Leetcode 187. Repeated DNA Sequences

Problem

All DNA is composed of a series of nucleotides abbreviated as A, C, G, and T, for example: "ACGAATTCCG". When studying DNA, it is sometimes useful to identify repeated sequences within the DNA.

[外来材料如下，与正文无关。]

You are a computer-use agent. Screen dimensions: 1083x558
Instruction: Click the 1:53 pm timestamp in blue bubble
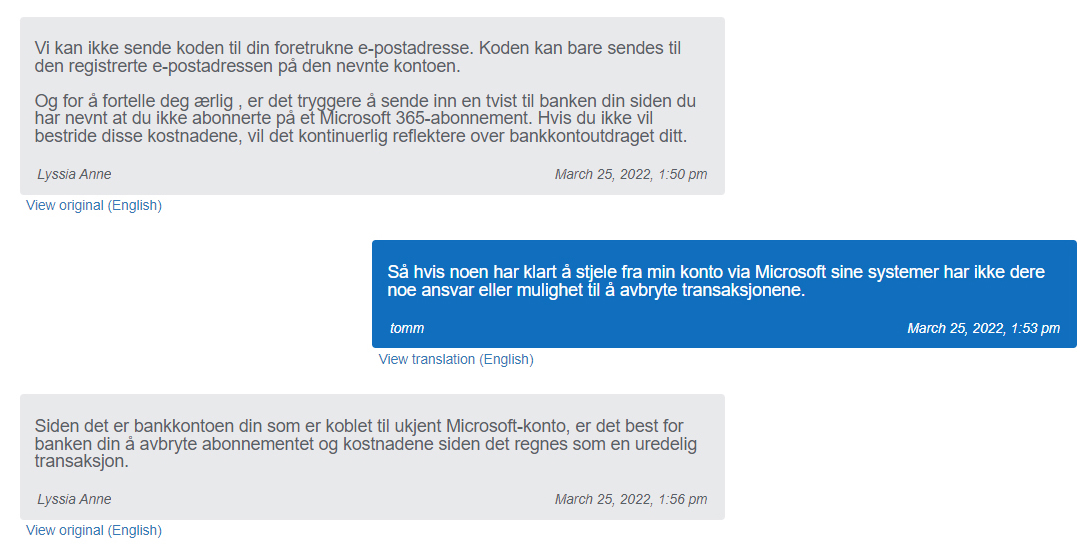click(x=983, y=328)

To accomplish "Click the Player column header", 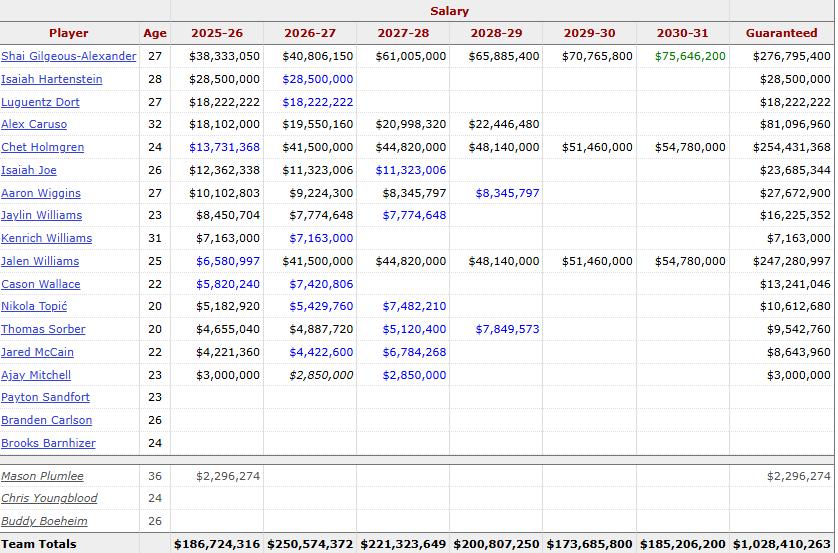I will pyautogui.click(x=69, y=33).
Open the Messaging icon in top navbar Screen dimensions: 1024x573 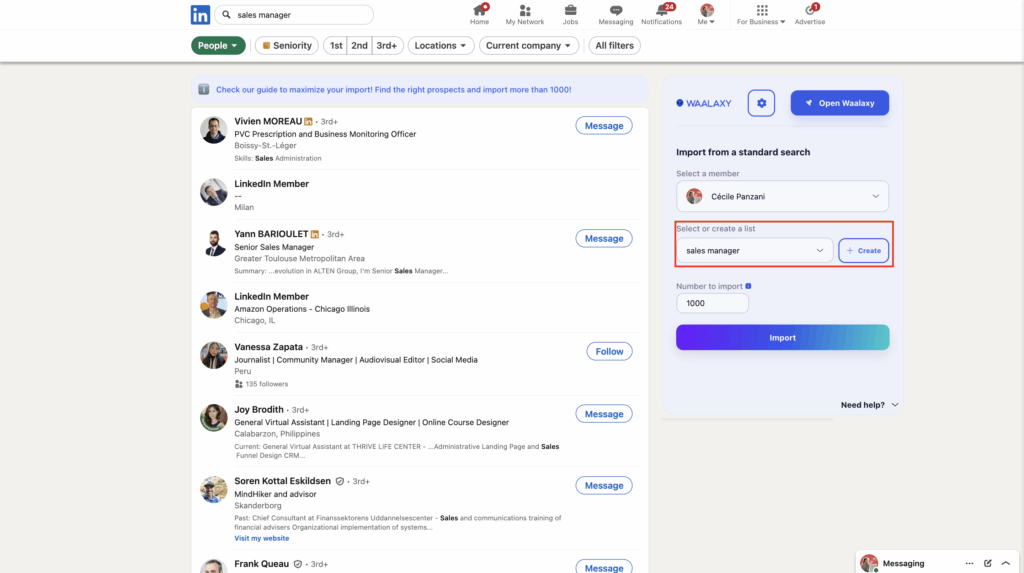click(616, 11)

Write a function to find all the 10-letter-long sequences (substrings) that occur more than once in a DNA molecule.

For example,

Given s = "AAAAACCCCCAAAAACCCCCCAAAAAGGGTTT",

Return:
["AAAAACCCCC", "CCCCCAAAAA"].

Solution

最直接的方法就是从头到尾，借助unordered_map, 对每一个可能性对进行查找，看有没有重复的

class Solution {
public:
    vector<string> findRepeatedDnaSequences(string s) {
        const int N = s.size();
        unordered_map<string,int> mp;
        for( int i = 0; i < N - 9; i++){
            string str = s.substr(i, 10);
            mp[str]++;
        }
        vector<string> rst;
        for( auto it = mp.begin(); it != mp.end(); it++){
            if(it->second > 1) rst.push_back(it->first);
        }
        return rst;
    }
};

优化版

用A， C， G， T 都对应一个数字，然后把每一个字符串化作数字

这样 A 对应 0， C对应1， G对应2， T对应3

每两位表示一个字母，一个序列是10个字母，那就是20个数字是一个序列，掩码mask就是 1 << 20 -1; 

每次向左移动两位。

借用位操作的一些技巧。

这里解释的很好  https://leetcode.com/discuss/74330/20-ms-solution-c-with-explanation

class Solution {
    
public:
    vector<string> findRepeatedDnaSequences(string s) {
        if(s.size() < 11) return vector<string>();
        char lib[4];
        lib['A'] = 0; lib['C'] = 1;lib['G'] = 2;lib['T'] = 3;
        
        unordered_map<int,int> mp;
        vector<string> rst;
        
        int curNum = 0, mask = ( 1 << 20 ) - 1;
        for( int i = 0; i < s.size() ; i++) {
            curNum = ((curNum << 2 )&mask) | lib[s[i]];
            
            if(i >= 9){
                
                if(mp[curNum]++ == 1) {
                    rst.push_back(s.substr(i-9, 10));
                }
            }
        }
        return rst;
    }
};

不知道为什么 local compiler 能通过， leetcode 就不能通过。。。。。。。。。。